Shorting Justin Trudeau’s fundraising ability

Did the Liberals just have their best quarter since 2005?

Justin Trudeau enjoys a spring weekend counting money:

On Twitter, where the collective wisdom is what it is, everyone’s debating the Liberal leader’s pants. I’m struck by the numbers. Since he became Liberal leader, about three weeks ago, the party has raised “over a million dollars” from 14,000 donors, of which, apparently, 6,000 are donating for the first time. That sounds impressive.

How impressive is it? The excellent Pundits’ Guide site features searchable records for contributions to political parties since 2005. Assume (a hefty assumption) the Trudeau Liberals’ opening burst can be sustained over the 13 weeks of a budgetary quarter.

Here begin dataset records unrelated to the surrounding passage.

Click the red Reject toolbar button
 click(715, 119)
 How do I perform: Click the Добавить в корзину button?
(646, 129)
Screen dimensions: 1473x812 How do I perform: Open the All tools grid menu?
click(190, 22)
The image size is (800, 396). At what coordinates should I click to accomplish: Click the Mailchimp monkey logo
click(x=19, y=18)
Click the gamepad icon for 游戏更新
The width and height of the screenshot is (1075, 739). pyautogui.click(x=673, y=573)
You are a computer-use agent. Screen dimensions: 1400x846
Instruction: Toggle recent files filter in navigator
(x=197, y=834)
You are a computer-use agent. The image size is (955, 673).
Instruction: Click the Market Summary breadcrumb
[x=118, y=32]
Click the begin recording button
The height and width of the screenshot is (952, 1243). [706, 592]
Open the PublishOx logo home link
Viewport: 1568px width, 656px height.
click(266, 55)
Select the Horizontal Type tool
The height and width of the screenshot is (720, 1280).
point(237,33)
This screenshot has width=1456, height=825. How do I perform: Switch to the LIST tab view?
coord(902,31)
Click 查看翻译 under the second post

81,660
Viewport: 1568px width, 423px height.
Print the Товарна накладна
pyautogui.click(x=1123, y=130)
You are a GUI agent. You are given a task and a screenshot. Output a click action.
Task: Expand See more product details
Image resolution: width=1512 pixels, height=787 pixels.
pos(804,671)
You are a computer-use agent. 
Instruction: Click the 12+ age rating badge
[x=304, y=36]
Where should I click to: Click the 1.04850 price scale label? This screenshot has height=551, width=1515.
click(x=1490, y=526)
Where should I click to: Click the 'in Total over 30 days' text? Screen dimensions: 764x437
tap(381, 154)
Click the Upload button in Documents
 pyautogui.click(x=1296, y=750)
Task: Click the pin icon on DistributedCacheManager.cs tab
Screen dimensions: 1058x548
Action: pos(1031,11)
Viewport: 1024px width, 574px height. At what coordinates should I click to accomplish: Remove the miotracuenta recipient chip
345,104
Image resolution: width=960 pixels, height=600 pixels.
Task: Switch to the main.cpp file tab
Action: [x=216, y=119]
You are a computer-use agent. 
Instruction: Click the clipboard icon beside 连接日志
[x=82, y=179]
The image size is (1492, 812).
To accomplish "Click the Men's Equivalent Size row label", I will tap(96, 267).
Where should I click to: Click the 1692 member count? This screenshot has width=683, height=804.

The Liberals’ current pace puts them on track to take in something like $4.3 million from about 60,000 people.

That would be their best quarter since at least 2005, and probably in much longer: In Q2 2009 they made about $3.9 million, and in the last quarter of 2012 they received contributions from nearly 30,000 people. (Why was Q2 2009 such a good quarter? Because that’s when the Conservatives started running negative ads against Michael Ignatieff. The Liberals fundraised off the ads, as they always do when they are getting knocked silly. It produced the results it produced.)

The NDP peaked, so far, at about $3.1 million during Q2 2011 — the moment of Jack Layton’s election triumph — and maxed out at 24,000-ish contributors in the last quarter of 2012.

The Conservatives provide perhaps the most interesting comparison. They had nearly 60,000 contributors in the atypical election-campaign fourth quarter of 2005. Since then they’ve hit nearly 51,000 contributors in Q4 2006 and about 49,000 in Q4 2008. They raise prodigious amounts of money during election periods — $6.3 million in 2008, $8.2 million in 2011 — but they’ve never raised less than $3 million in a quarter since Stephen Harper became prime minister. In Q4 2012, when both the NDP and Liberals hit their largest-ever number of donors, the Conservatives still managed to raise $5.1 million from 39,000 donors.

The numbers Trudeau described today are nothing to sneeze at. But if sustained over the long term, they would merely put the Liberals back in a game they have been losing, more or less by default, to the Conservatives for as long as Harper has been leading that party.